The 1902 machine embodies the Wrights’ research. They gave it efficient 32-foot wings and added vertical tails to counteract adverse yaw. The pilot moved a hip cradle to warp the wings. Some 400 glides proved the design workable, but still flawed. Sometimes, when the pilot tried to raise the lowered wing to come out of a turn, the machine instead slid sideways toward the wing and spun into the ground. Orville suggested a movable tail to counteract this tendency. After Wilbur thought to link the tail movement to the warping mechanism, the plane could be turned and stabilized smoothly. If others had thought about steering at all, it was by rudder – a marine analogy unworkable in the air. The Wrights saw that control and stability were related, that a plane turned by rolling. Six hundred more glides that year satisfied them that they had the first working airplane. In 1903, they would prove it.

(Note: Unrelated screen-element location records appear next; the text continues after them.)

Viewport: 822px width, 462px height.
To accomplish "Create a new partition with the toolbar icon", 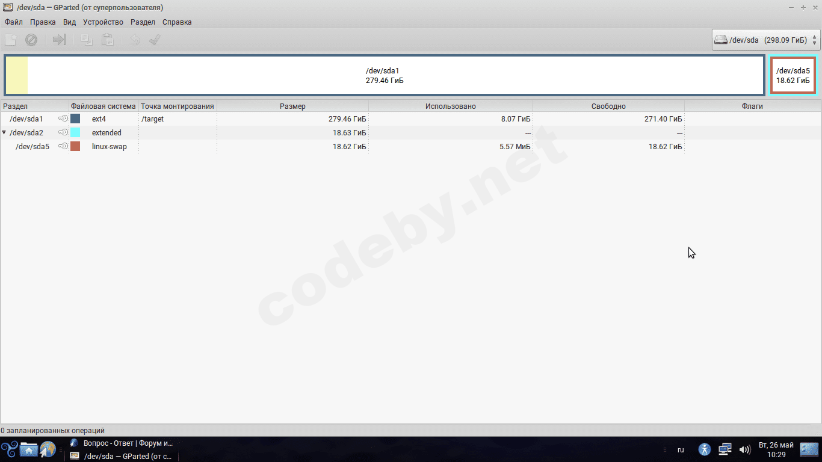I will pos(10,39).
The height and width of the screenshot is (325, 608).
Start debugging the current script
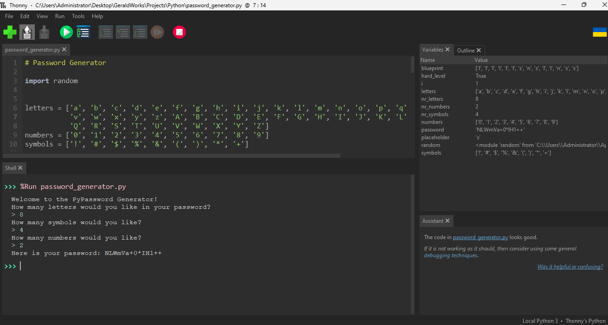pos(84,32)
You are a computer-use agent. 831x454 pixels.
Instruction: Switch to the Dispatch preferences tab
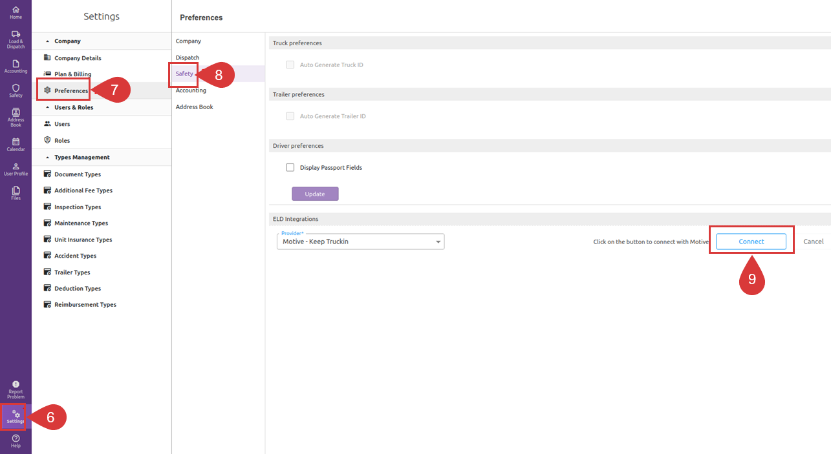point(188,57)
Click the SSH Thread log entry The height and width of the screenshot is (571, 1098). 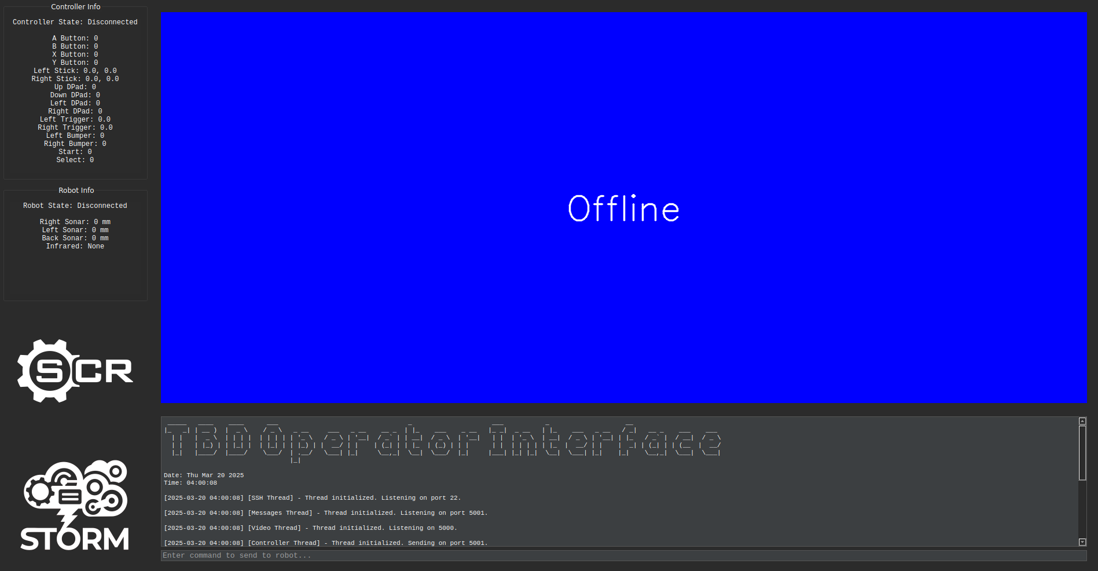(x=312, y=498)
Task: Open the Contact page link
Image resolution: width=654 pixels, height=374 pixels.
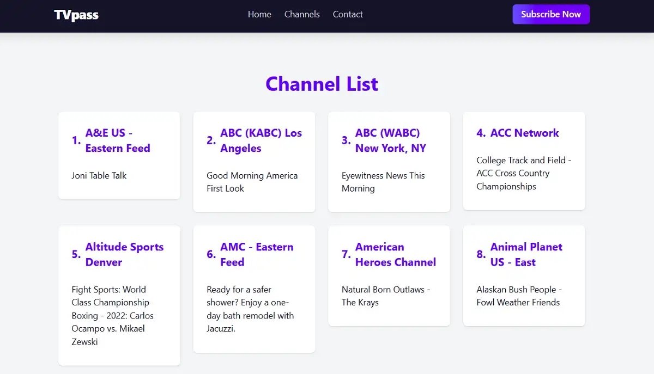Action: coord(348,14)
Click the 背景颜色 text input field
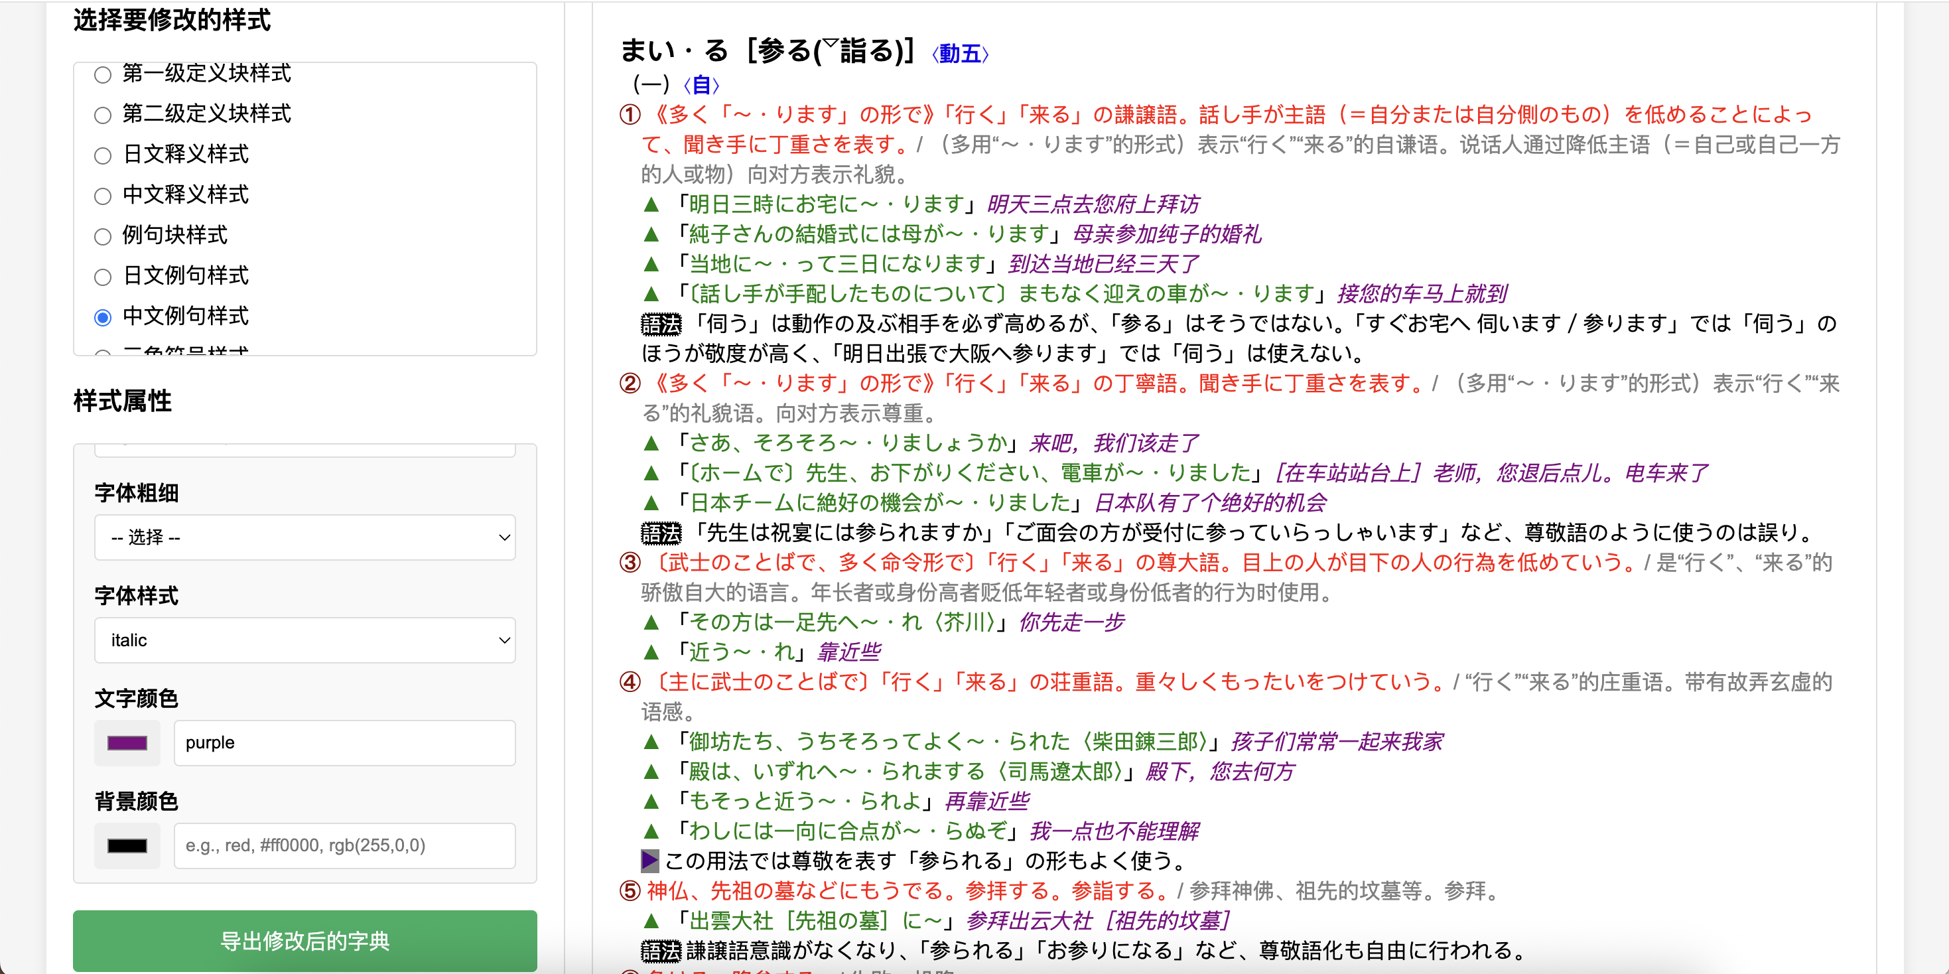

1903-12 Seconds that Changed the World
The brothers were dressed in coats and ties that December morning – a touch of private ceremony for an event that would alter the world. The pools around their camp were icing up, and the break in the weather might be their last chance of the season. Words were impossible over the engine’s roar, so they shook hands and Orville positioned himself on the flyer. Then, on a remote, sandy beach, in the year 1903, he broke our bond to the earth. He flew. It lasted only 12 seconds, and the distance of the flight was less than the length of an airliner. But for the first time, a manned, heavier-than-air machine left the ground by its own power, moved forward under control without losing speed, and landed on a point as high as that from which it started. Within two generations we had taken to the air for routine travel, seen an aircraft break the sound barrier, and watched a man walk on the moon.